> _What is asked_
Quote the lines below word for word, starting with the first one and ending with the line that contains "point(192,213)", including that line.
Start of Dataset records
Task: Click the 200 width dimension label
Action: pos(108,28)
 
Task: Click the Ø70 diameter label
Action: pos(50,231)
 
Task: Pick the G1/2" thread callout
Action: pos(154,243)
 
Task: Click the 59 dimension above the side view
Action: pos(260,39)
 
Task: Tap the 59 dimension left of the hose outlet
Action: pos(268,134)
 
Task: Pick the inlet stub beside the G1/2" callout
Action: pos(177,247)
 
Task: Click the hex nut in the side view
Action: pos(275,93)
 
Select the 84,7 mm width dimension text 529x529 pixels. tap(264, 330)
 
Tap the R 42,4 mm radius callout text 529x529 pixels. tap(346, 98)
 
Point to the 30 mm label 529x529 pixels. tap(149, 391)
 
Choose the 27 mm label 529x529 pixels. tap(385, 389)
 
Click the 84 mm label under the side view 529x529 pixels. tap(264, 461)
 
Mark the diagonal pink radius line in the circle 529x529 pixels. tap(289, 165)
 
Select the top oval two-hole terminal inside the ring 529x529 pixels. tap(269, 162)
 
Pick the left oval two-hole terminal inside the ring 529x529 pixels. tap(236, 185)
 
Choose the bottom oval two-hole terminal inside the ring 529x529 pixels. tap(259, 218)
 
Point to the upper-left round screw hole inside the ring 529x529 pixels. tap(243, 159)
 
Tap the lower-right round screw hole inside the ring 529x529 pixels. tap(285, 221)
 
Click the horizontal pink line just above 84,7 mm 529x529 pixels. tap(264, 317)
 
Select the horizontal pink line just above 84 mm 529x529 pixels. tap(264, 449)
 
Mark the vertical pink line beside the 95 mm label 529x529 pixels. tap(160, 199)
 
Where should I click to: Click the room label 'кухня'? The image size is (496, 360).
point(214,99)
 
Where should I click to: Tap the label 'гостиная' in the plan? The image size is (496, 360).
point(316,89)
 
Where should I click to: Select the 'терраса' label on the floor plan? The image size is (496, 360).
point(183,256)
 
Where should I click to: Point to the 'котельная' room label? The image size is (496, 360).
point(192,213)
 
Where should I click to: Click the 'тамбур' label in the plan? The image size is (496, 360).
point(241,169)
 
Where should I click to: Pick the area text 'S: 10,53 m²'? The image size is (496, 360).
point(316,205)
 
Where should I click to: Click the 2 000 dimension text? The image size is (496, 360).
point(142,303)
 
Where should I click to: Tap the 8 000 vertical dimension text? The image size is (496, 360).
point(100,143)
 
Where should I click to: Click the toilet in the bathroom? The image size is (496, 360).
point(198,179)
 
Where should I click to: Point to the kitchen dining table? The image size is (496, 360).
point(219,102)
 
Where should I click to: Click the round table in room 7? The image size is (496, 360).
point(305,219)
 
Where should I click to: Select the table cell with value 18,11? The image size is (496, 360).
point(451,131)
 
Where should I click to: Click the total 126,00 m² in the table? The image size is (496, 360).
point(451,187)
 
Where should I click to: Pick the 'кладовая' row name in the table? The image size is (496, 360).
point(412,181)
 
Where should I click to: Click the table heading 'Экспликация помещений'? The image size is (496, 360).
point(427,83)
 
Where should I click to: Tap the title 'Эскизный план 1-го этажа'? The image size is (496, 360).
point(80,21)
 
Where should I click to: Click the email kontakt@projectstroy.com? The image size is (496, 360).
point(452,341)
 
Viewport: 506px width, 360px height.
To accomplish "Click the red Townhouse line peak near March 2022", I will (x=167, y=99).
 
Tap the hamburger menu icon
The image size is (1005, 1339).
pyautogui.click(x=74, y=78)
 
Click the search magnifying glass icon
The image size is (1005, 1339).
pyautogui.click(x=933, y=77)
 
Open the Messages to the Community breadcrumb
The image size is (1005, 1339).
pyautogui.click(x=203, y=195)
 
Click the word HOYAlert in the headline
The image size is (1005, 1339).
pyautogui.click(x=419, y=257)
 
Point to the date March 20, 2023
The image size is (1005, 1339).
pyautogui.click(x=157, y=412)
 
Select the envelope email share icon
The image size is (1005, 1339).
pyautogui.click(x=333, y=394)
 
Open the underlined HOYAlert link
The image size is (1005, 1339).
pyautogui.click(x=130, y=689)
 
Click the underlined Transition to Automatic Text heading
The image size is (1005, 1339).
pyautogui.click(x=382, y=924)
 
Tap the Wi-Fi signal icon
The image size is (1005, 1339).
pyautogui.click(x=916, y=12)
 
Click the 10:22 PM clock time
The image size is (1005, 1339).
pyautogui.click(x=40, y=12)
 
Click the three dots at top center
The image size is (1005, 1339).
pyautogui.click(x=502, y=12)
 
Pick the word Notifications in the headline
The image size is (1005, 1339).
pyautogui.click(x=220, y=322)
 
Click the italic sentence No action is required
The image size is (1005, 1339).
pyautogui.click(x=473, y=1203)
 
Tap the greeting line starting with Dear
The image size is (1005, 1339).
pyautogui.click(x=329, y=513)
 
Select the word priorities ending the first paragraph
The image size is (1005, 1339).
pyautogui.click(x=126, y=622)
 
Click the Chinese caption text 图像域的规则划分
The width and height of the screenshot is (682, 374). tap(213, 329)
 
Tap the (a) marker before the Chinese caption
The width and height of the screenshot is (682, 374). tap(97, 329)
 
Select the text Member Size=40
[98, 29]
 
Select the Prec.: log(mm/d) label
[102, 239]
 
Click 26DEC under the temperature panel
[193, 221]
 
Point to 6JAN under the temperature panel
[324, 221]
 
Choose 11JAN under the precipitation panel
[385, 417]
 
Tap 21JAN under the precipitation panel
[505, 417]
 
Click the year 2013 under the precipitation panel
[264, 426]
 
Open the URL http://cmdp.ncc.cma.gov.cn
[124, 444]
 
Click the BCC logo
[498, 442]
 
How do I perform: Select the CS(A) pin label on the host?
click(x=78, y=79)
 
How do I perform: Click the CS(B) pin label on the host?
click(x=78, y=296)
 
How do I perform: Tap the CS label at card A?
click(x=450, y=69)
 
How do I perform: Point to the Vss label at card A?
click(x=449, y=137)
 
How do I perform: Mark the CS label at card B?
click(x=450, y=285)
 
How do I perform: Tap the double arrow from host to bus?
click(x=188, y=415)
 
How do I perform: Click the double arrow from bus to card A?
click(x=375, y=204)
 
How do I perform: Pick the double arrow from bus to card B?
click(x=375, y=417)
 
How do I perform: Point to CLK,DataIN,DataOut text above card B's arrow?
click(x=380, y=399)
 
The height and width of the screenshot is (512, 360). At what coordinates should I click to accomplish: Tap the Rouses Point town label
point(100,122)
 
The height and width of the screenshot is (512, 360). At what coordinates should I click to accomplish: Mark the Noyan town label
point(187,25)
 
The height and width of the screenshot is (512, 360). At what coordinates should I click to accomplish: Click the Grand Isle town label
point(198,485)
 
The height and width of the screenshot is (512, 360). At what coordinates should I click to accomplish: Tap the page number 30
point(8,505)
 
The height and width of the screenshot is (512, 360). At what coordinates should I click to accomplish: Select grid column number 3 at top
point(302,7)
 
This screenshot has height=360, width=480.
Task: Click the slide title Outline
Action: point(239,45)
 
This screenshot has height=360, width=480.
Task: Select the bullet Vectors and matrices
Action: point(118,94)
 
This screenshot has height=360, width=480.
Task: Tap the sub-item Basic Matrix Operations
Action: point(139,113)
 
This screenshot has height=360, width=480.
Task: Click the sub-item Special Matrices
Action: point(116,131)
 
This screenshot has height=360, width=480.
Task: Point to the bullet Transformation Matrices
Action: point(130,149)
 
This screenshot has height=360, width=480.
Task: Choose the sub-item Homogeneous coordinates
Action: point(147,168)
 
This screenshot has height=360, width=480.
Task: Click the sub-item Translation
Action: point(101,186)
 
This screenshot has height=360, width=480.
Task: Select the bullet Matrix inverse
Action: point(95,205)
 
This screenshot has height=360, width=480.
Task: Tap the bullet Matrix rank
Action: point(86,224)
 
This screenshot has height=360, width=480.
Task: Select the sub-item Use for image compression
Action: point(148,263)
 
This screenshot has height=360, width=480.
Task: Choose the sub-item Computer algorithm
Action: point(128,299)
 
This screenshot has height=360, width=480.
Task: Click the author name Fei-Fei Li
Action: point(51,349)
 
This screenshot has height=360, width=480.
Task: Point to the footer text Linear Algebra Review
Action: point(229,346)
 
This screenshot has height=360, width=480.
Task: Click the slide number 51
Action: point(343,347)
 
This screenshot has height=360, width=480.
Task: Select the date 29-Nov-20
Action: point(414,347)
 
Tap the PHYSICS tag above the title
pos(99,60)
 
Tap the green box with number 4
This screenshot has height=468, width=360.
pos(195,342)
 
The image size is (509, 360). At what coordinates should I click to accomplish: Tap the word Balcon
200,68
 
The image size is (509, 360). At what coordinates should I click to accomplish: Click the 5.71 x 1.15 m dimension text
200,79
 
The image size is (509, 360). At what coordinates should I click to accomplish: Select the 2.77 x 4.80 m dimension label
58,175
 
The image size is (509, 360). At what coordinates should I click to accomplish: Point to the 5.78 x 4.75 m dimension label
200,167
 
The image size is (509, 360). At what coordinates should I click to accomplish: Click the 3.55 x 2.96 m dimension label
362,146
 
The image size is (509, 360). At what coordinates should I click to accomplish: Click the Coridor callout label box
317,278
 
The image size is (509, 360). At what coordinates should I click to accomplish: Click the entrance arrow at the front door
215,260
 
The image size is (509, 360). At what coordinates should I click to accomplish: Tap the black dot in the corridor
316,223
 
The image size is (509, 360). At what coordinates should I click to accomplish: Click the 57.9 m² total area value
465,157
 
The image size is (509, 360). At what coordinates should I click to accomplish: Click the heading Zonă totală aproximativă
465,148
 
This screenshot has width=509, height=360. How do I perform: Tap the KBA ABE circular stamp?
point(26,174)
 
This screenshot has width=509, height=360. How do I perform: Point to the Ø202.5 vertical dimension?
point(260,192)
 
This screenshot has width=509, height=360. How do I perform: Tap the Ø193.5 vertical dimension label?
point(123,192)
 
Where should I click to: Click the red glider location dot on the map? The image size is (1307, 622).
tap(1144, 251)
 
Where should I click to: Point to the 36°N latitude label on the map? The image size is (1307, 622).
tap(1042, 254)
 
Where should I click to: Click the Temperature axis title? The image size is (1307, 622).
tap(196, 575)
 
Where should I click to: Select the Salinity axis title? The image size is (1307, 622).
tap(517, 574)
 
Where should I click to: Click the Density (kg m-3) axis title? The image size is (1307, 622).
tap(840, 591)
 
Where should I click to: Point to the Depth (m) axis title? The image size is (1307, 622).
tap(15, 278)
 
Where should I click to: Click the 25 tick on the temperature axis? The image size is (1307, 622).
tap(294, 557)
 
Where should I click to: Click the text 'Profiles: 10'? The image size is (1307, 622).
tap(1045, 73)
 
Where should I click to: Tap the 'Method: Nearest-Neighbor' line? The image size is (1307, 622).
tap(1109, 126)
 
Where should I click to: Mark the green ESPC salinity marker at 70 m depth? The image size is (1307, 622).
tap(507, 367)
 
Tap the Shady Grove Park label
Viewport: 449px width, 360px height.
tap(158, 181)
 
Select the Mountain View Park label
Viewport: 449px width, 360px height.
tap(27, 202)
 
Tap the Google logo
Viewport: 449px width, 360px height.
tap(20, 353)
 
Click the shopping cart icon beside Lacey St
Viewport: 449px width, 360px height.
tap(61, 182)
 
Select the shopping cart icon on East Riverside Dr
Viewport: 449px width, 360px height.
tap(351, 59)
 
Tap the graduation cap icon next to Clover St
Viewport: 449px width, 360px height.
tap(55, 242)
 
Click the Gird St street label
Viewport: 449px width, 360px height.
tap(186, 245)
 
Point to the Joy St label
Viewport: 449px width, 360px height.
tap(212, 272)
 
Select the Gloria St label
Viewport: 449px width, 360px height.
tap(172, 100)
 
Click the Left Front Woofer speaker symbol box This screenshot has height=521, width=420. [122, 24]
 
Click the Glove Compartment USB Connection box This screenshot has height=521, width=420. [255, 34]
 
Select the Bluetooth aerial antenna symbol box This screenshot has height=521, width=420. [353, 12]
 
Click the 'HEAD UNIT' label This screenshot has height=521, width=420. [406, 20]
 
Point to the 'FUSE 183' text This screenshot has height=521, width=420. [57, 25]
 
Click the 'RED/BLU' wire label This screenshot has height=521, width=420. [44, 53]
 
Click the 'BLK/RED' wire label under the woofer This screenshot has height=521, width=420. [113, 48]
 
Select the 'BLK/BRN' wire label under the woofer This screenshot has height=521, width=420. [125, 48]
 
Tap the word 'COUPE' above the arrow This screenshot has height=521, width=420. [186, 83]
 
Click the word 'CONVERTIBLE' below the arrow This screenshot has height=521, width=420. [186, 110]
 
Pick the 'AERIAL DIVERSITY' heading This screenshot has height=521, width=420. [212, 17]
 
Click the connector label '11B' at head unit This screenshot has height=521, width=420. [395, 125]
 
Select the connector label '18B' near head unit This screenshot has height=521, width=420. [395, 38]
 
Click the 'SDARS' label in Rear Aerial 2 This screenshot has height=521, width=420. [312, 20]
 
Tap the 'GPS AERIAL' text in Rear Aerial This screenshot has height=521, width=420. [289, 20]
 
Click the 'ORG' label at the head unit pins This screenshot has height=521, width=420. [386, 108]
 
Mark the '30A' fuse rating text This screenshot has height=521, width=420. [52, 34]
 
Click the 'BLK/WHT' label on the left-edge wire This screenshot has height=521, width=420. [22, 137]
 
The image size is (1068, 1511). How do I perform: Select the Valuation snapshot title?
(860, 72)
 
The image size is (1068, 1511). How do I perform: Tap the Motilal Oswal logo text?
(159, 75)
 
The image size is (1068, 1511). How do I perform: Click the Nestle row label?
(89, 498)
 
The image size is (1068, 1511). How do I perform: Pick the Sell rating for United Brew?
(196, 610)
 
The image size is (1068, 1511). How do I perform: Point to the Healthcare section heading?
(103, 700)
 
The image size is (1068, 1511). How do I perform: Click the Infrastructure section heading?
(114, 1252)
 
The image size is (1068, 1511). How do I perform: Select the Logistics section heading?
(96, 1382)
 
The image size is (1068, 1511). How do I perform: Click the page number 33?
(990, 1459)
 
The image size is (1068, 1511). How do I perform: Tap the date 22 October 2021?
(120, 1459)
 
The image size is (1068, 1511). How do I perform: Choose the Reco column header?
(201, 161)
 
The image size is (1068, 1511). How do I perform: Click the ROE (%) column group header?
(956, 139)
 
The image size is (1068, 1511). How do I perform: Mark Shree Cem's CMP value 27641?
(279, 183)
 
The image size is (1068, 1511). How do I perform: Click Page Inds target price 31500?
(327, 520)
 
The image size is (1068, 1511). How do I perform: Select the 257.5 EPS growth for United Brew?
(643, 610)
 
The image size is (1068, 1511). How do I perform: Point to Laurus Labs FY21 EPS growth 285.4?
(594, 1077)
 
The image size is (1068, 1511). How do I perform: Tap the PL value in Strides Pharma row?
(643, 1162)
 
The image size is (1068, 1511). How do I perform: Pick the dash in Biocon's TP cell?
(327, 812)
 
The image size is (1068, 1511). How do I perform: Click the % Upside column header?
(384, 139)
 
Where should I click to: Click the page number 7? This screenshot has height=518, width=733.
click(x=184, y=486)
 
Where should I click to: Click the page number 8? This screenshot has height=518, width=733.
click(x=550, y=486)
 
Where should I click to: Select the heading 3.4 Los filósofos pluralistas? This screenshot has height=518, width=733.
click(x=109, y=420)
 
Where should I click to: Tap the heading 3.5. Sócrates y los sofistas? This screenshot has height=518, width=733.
End of Dataset records
> _Result for this task_
Task: Click the 200 width dimension label
Action: pos(108,28)
 
Task: Click the Ø70 diameter label
Action: pos(50,231)
 
Task: Pick the G1/2" thread callout
Action: pos(154,243)
 
Task: Click the 59 dimension above the side view
Action: pos(260,39)
 
Task: Tap the 59 dimension left of the hose outlet
Action: pos(268,134)
 
Task: Pick the inlet stub beside the G1/2" callout
Action: pos(177,247)
 
Task: Click the hex nut in the side view
Action: pos(275,93)
 
Select the 84,7 mm width dimension text 529x529 pixels. tap(264, 330)
 
Tap the R 42,4 mm radius callout text 529x529 pixels. tap(346, 98)
 
Point to the 30 mm label 529x529 pixels. tap(149, 391)
 
Choose the 27 mm label 529x529 pixels. tap(385, 389)
 
Click the 84 mm label under the side view 529x529 pixels. tap(264, 461)
 
Mark the diagonal pink radius line in the circle 529x529 pixels. tap(289, 165)
 
Select the top oval two-hole terminal inside the ring 529x529 pixels. tap(269, 162)
 
Pick the left oval two-hole terminal inside the ring 529x529 pixels. tap(236, 185)
 
Choose the bottom oval two-hole terminal inside the ring 529x529 pixels. tap(259, 218)
 
Point to the upper-left round screw hole inside the ring 529x529 pixels. tap(243, 159)
 
Tap the lower-right round screw hole inside the ring 529x529 pixels. tap(285, 221)
 
Click the horizontal pink line just above 84,7 mm 529x529 pixels. tap(264, 317)
 
Select the horizontal pink line just above 84 mm 529x529 pixels. tap(264, 449)
 
Mark the vertical pink line beside the 95 mm label 529x529 pixels. tap(160, 199)
 
Where should I click to: Click the room label 'кухня'? The image size is (496, 360).
point(214,99)
 
Where should I click to: Tap the label 'гостиная' in the plan? The image size is (496, 360).
point(316,89)
 
Where should I click to: Select the 'терраса' label on the floor plan? The image size is (496, 360).
point(183,256)
 
Where should I click to: Point to the 'котельная' room label? The image size is (496, 360).
point(192,213)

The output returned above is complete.